MATERIAL PROVIDED START
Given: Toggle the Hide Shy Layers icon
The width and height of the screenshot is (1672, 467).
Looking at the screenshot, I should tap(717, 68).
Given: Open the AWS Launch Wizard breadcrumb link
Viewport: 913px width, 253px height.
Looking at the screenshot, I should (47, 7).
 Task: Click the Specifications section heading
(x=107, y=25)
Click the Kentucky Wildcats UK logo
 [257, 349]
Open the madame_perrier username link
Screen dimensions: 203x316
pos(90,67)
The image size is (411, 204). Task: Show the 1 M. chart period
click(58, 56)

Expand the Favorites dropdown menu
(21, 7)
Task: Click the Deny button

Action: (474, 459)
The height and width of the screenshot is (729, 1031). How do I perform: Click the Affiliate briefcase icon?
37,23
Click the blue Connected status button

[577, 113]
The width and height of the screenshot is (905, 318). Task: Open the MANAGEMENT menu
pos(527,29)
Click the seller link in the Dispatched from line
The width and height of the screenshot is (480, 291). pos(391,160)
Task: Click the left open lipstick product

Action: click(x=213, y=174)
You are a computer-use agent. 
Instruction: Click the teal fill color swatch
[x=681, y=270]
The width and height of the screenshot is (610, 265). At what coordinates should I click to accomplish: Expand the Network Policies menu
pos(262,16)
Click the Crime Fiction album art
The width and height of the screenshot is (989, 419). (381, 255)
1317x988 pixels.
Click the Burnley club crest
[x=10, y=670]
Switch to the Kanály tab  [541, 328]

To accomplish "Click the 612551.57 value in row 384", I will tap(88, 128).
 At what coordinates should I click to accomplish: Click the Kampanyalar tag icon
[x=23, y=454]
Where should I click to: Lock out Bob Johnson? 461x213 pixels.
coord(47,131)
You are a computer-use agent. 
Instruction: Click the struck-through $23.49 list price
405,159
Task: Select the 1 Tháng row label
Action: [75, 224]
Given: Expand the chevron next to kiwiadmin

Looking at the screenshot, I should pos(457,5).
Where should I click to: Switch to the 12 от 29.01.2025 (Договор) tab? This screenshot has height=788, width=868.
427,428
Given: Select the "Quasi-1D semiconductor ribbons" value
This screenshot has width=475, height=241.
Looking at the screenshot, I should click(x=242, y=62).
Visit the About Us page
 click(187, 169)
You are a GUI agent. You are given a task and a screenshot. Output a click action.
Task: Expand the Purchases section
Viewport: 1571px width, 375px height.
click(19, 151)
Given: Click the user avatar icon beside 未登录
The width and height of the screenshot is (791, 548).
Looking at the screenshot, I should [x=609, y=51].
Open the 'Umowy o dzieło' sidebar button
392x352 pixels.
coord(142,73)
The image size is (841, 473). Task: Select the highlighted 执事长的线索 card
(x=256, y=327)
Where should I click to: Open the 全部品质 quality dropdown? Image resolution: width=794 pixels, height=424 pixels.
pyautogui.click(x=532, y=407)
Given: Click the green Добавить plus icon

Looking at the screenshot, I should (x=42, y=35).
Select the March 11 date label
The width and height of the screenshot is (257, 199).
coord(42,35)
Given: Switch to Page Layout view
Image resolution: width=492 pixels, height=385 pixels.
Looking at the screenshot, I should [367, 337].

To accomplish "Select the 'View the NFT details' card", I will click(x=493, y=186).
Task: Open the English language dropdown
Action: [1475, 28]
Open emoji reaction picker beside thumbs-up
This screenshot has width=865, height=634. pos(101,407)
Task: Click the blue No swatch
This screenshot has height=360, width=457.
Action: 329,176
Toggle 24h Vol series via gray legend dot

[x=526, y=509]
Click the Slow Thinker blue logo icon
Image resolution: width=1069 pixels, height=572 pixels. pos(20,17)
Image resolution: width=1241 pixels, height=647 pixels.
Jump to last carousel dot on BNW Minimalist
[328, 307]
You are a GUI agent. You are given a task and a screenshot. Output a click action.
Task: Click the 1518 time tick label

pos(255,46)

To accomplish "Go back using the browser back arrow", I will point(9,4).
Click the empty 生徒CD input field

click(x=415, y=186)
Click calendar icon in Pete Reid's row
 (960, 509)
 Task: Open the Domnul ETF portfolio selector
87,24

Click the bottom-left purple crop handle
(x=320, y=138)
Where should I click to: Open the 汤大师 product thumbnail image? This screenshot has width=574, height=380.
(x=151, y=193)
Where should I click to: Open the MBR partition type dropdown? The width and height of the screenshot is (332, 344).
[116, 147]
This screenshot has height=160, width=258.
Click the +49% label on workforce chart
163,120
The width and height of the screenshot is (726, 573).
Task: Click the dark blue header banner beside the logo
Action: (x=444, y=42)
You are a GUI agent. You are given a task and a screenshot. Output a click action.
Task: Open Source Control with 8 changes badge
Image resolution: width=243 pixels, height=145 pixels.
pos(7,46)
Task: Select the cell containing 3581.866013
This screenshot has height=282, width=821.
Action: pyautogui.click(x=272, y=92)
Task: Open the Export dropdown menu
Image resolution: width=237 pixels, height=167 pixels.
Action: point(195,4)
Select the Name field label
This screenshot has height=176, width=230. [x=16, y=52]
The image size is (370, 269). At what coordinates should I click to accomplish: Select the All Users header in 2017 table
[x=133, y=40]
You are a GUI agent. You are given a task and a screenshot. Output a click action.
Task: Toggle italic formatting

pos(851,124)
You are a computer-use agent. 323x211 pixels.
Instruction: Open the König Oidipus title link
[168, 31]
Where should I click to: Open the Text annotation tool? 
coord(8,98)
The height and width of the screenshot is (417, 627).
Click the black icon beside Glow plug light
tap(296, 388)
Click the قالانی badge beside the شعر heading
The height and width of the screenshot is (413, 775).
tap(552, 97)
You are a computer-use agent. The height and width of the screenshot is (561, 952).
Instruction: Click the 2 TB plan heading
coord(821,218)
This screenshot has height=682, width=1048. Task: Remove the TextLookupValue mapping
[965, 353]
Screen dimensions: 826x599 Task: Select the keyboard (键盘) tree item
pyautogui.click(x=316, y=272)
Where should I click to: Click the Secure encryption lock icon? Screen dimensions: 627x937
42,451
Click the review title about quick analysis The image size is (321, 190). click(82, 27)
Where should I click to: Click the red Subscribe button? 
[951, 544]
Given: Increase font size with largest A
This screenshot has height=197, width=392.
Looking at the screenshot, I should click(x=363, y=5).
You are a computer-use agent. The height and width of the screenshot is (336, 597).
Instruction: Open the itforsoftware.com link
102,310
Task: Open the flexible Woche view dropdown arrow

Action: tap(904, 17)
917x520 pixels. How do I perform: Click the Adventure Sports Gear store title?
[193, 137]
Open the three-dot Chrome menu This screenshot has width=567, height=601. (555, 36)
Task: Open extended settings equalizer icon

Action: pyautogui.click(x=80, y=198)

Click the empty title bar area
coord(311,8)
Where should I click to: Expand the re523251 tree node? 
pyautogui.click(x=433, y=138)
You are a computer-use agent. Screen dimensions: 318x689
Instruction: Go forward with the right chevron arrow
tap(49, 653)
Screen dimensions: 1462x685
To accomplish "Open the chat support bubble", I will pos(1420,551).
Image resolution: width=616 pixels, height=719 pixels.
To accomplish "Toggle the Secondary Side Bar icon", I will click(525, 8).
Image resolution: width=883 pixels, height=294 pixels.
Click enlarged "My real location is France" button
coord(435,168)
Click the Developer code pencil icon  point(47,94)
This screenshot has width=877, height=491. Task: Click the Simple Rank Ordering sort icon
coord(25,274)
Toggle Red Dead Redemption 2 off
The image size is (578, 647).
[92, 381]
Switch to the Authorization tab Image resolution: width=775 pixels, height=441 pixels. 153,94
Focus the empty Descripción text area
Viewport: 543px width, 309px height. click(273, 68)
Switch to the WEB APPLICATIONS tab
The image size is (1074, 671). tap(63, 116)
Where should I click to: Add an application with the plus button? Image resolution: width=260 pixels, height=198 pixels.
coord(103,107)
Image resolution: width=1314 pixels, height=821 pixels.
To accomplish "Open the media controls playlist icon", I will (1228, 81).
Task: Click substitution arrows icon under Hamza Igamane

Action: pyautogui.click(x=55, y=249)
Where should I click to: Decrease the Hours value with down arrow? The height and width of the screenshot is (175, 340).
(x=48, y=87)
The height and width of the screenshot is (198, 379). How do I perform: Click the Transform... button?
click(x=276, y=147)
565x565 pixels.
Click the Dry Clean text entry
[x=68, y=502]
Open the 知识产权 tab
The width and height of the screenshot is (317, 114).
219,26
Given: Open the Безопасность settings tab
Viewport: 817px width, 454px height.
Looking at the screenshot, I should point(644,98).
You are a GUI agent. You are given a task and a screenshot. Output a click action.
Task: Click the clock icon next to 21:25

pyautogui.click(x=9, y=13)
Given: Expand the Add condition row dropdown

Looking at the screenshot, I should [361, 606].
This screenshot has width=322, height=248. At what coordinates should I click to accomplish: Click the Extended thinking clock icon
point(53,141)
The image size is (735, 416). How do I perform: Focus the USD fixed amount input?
MATERIAL PROVIDED END
* **REQUIREMENT**
Would you print exactly and only the lines of the material above that run from the line with "Where should I click to: Open the 汤大师" through the line with "This screenshot has height=160, width=258.", both included?

* **WRITTEN ANSWER**
Where should I click to: Open the 汤大师 product thumbnail image? This screenshot has width=574, height=380.
(x=151, y=193)
Where should I click to: Open the MBR partition type dropdown? The width and height of the screenshot is (332, 344).
[116, 147]
This screenshot has height=160, width=258.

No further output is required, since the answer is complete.